Por lo tanto, gracias a los avances técnicos propios del capitalismo, la esclavitud dejó de ser económicamente rentable, lo que ayudó a que empezase a desaparecer en todo el mundo de manera pacífica, normalmente a través de la manumisión y otras formas de emancipación compensada. Solo en EE.UU. la emancipación se asoció a la guerra, pero única y exclusivamente porque en dicho país la emancipación se usó como instrumento de guerra y propaganda para conseguir, mantener y aumentar el poder estatal por parte de políticos con pocos escrúpulos. De hecho, desde años antes de la Guerra, la institución de la esclavitud empezó a resquebrajarse e iba cada vez más en decadencia. Cada vez más ciudadanos, en Estados del Sur como Kentucky, empezaban a apoyar la emancipación gradual y pacífica; además, la población de esclavos en los territorios de la Confederación empezaba a decaer. De hecho, a principios de los años sesenta del siglo XIX, en torno a un 5% de los adultos del Sur poseía esclavos en propiedad y prácticamente todos se concentraban únicamente en las grandes plantaciones. Y es que, en contra del imaginario colectivo, el sureño medio no era propietario de esclavos, sino un mero granjero o comerciante, que creía firmemente en la institución de la propiedad privada y en la libertad para comerciar con sus bienes y productos sin ningún tipo de restricción, por lo que no tenía ningún interés especial en la esclavitud, más bien le era indiferente. En este mismo sentido, hay que recordar también otras medidas encaminadas, años antes de la Guerra, a acabar con la esclavitud, como la ilegalización del transporte, la importación y el comercio de esclavos por parte del ex presidente Thomas Jefferson.

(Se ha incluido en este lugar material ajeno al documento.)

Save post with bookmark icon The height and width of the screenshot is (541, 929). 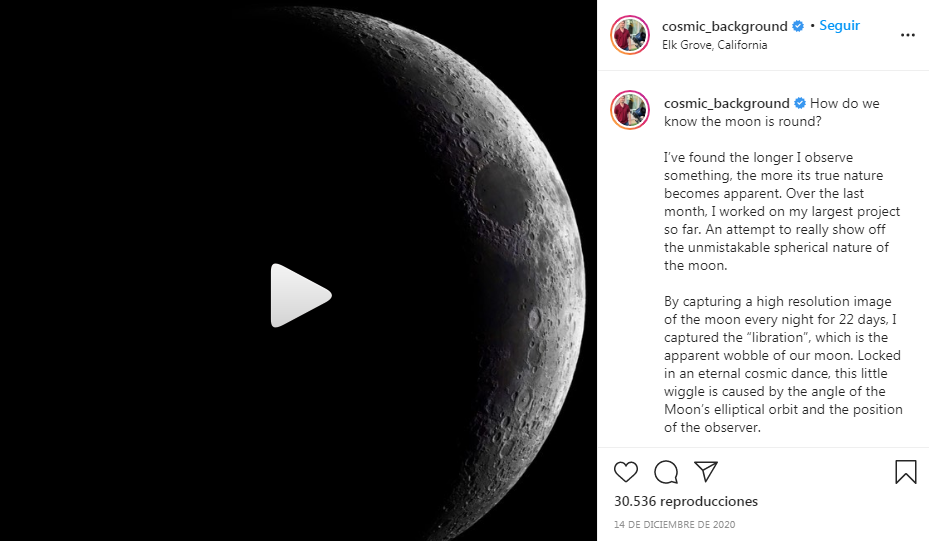point(905,472)
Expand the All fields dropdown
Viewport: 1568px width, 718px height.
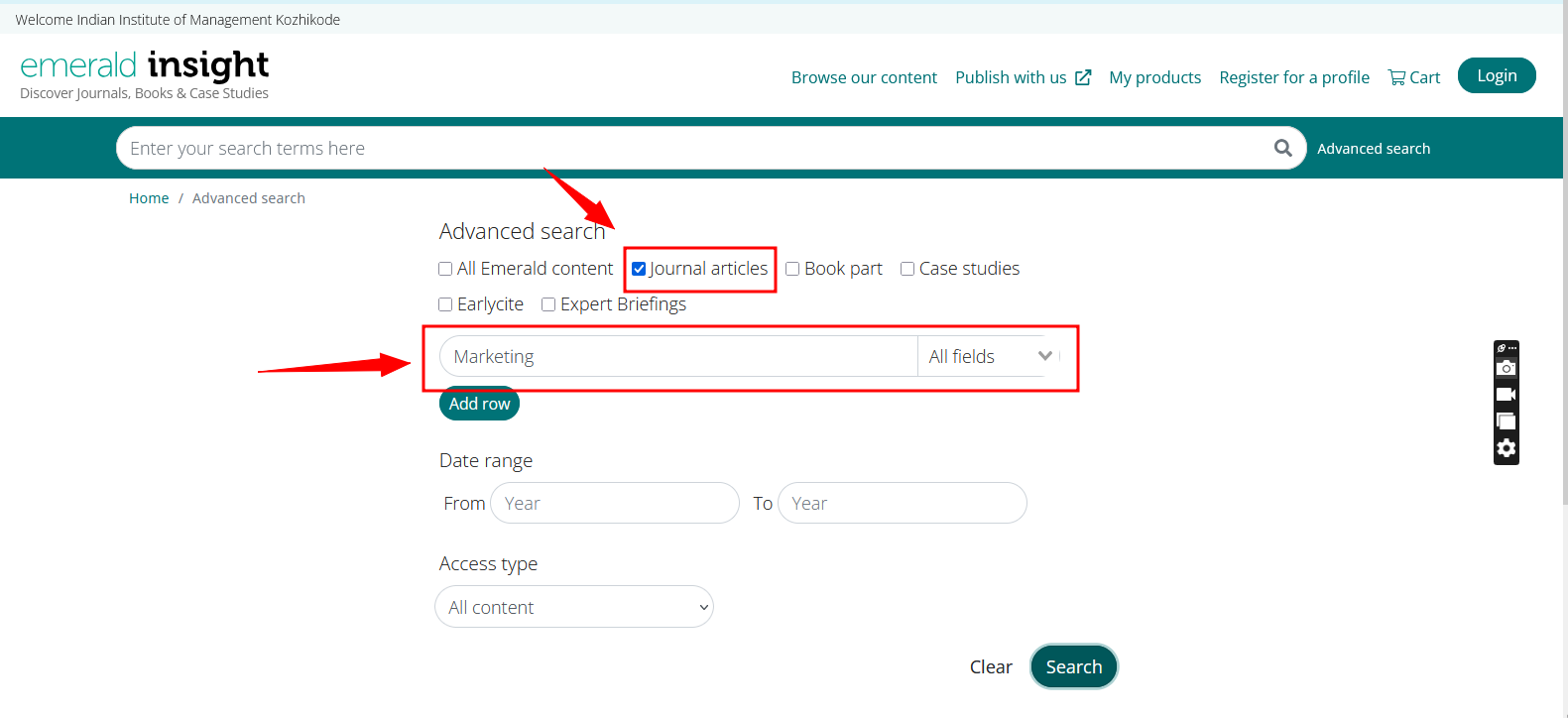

Por ello, es obvio que en EE.UU. acabaría desapareciendo la esclavitud sin necesidad de ninguna guerra, como sucedió en el resto del mundo, independientemente de que la Confederación hubiese ganado la contienda. Simplemente, porque la esclavitud era insostenible tanto desde un punto de vista moral como económico. Es más, acabar con la esclavitud con una emancipación compensada o una manumisión (como en el caso de Francia, España, Portugal, Rusia o en el resto de colonias del Imperio británico) hubiese sido menos costoso tanto a nivel económico como en vidas humanas. A ello cabe añadir que ninguna nación que abolió la esclavitud se hundió económicamente, más bien todo lo contrario: eliminado dicho lastre todas las naciones que la abolieron comenzaron a tener un mayor crecimiento económico y a generar economías tremendamente productivas.
Lincoln hizo pues uso de la esclavitud única y exclusivamente para desviar la atención y silenciar el debate sobre las verdaderas razones que llevaron a la guerra, además de una estrategia para atraer tropas y dinero, y para vender una buena imagen hacia el exterior, por lo que nunca tuvo la intención de acabar con dicha institución; su única intención era, por lo tanto, imponer su idea de lo que debería ser EE. UU., usando para ello sus grandes maestrías en el arte de la retórica y el engaño, recurriendo incluso a una guerra totalmente injusta e innecesaria. Lincoln no pretendía, por lo tanto, liberar a los negros sino «esclavizar» tanto a blancos como a negros, sometiéndolos a una fuerte autoridad centralizada radicada en la capital del país.